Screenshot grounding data
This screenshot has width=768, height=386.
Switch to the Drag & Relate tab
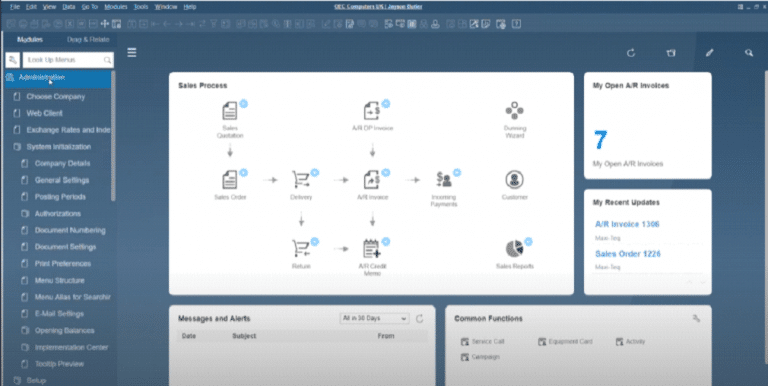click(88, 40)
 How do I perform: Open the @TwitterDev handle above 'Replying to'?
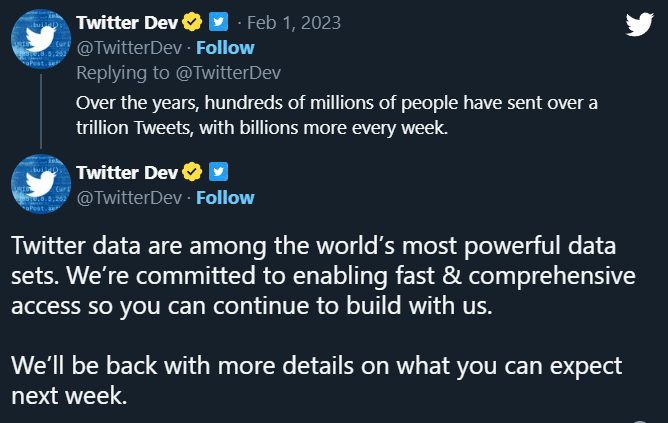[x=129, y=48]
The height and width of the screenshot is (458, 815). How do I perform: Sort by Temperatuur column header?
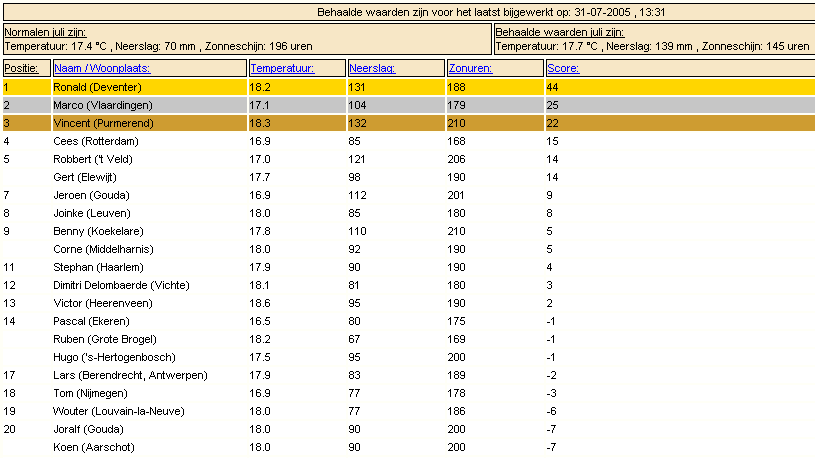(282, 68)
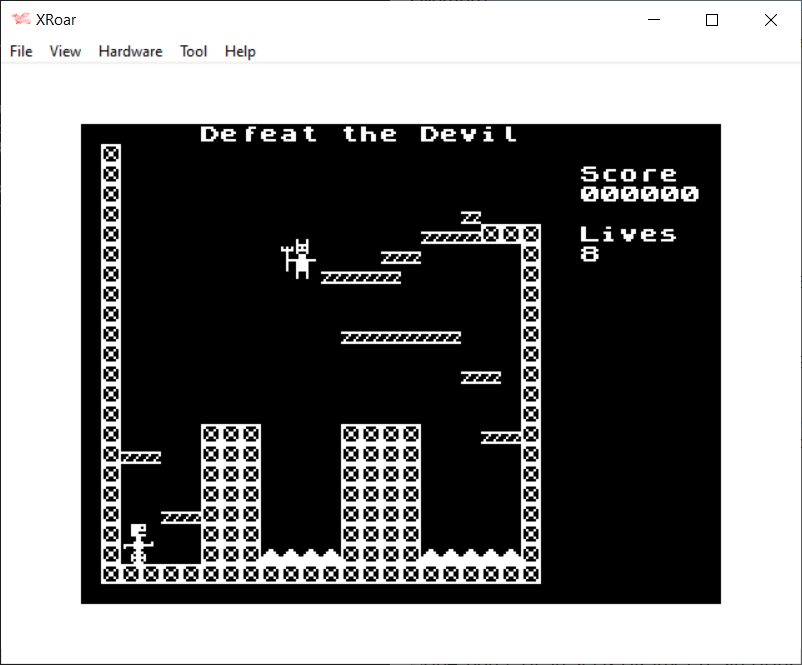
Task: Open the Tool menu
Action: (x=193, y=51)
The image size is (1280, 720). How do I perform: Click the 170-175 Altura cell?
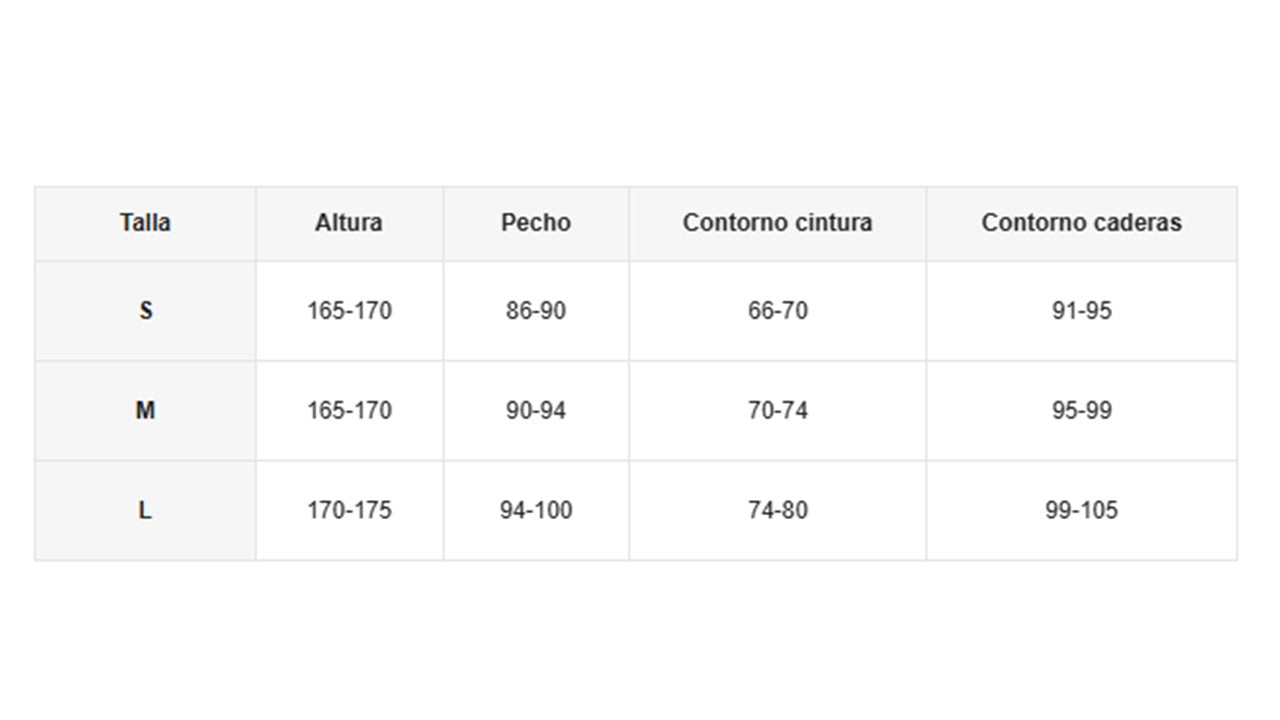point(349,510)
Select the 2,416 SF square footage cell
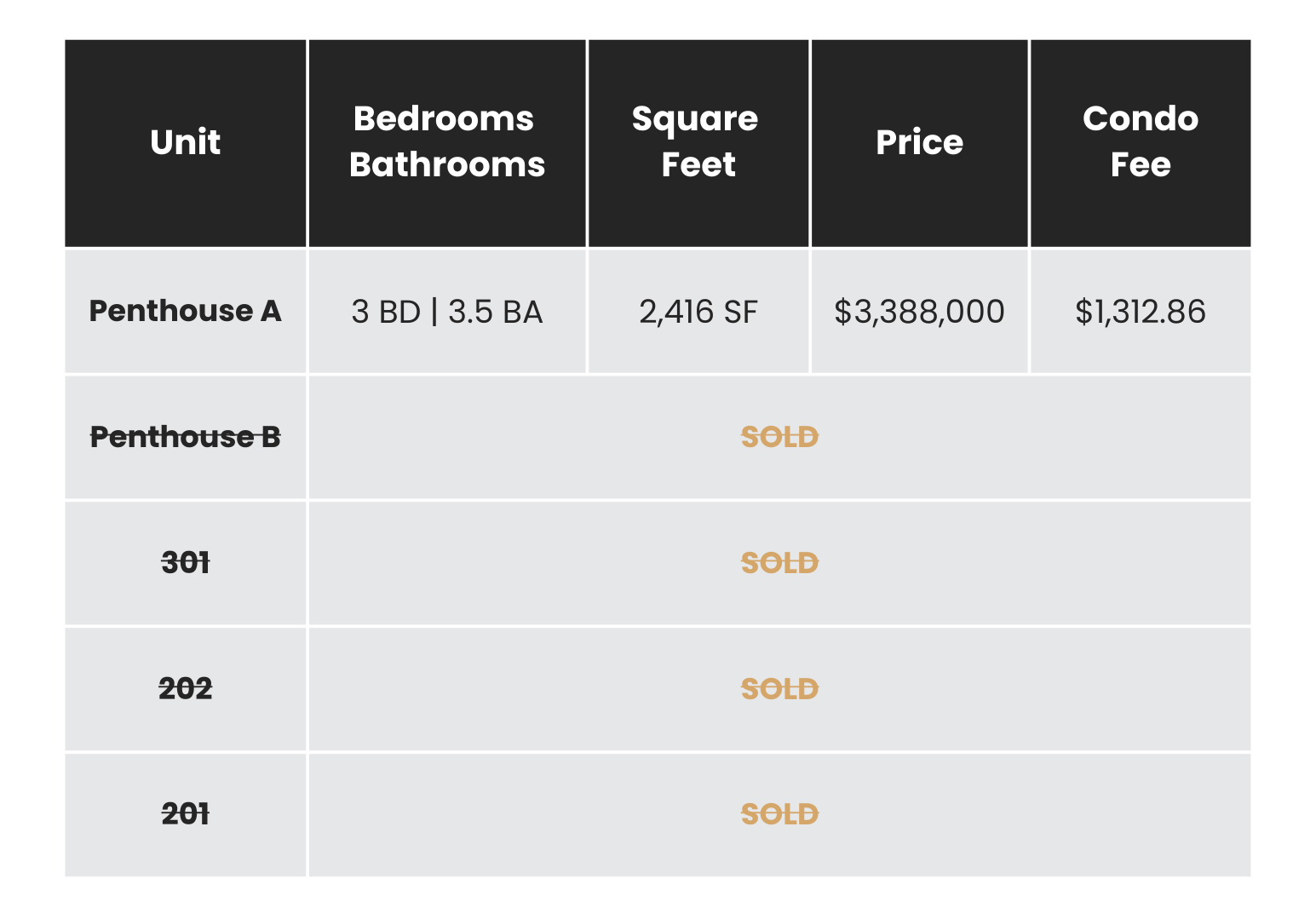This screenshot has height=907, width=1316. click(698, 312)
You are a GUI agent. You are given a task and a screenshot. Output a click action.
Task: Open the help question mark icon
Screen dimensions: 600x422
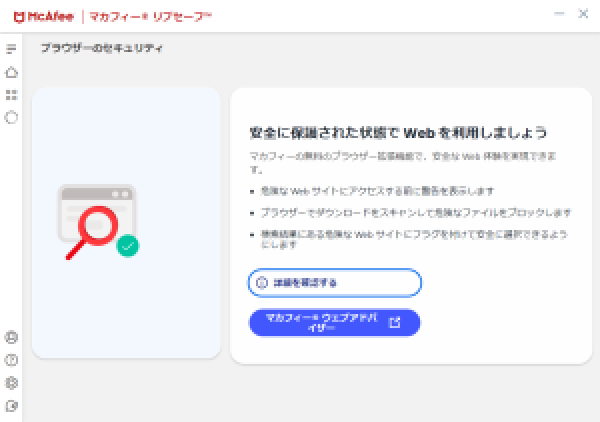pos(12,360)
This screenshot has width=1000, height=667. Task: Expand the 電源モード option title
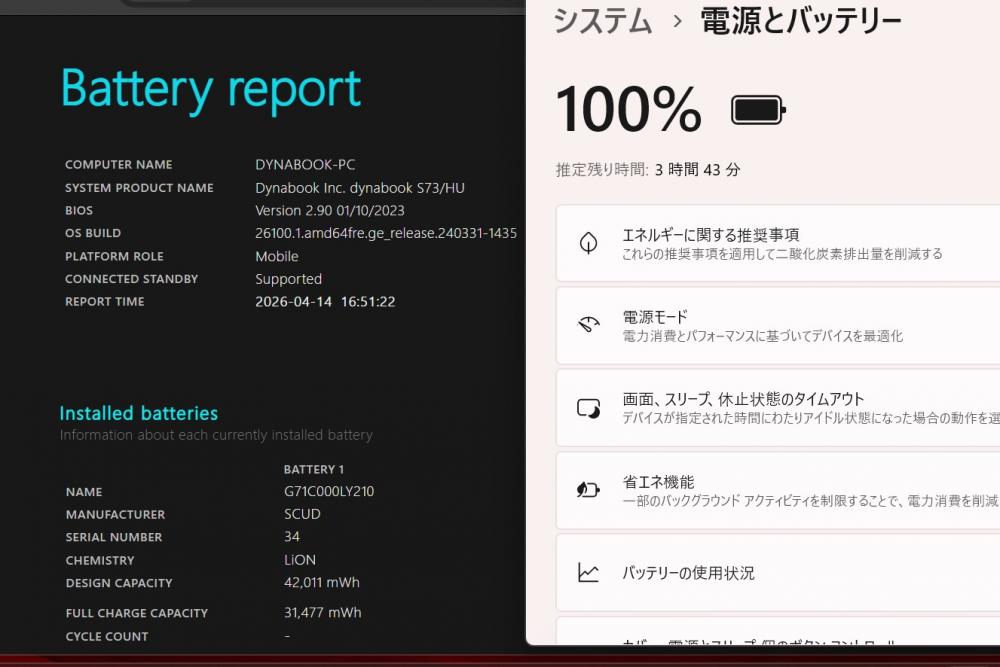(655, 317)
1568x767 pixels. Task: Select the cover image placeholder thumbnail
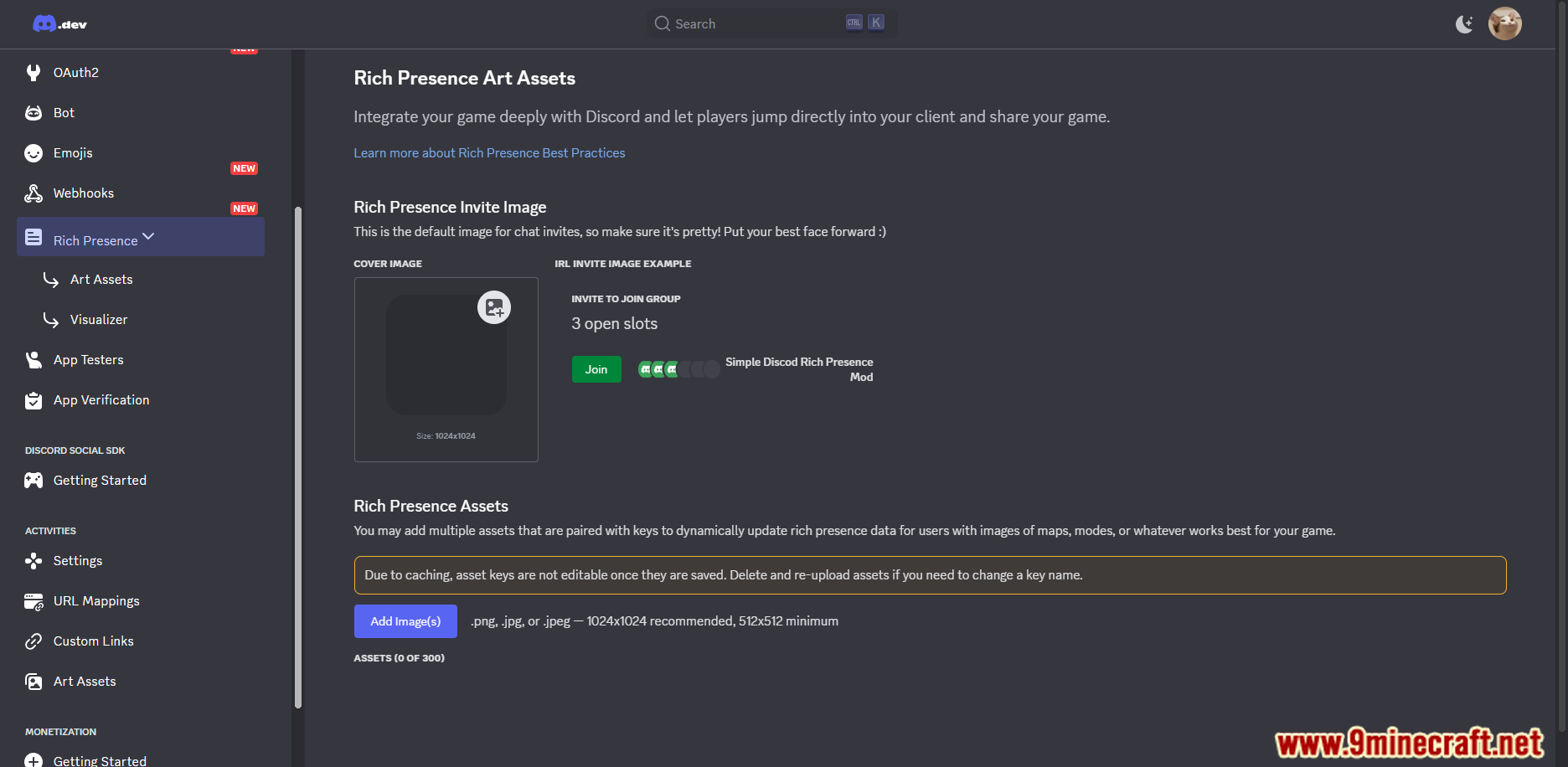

*ACTION ITEM*: Every entry must be reproduced exactly, with the images left out.

*EXERCISE OUTPUT*:
This screenshot has width=768, height=386.
Switch to the Drag & Relate tab
click(88, 40)
 How do I perform: Open the @TwitterDev handle above 'Replying to'?
[x=129, y=48]
The height and width of the screenshot is (458, 815). How do I perform: Sort by Temperatuur column header?
(282, 68)
Task: Open the Tool menu
Action: (x=193, y=51)
The image size is (1280, 720). How do I perform: Click the 170-175 Altura cell?
point(349,510)
Select the 2,416 SF square footage cell
This screenshot has height=907, width=1316. click(698, 312)
You are a GUI agent. You are given a task and a screenshot. Output a click action.
Task: Open the help question mark icon
Screen dimensions: 600x422
pos(12,360)
This screenshot has width=1000, height=667. Task: Expand the 電源モード option title
(655, 317)
1568x767 pixels. Task: Select the cover image placeholder thumbnail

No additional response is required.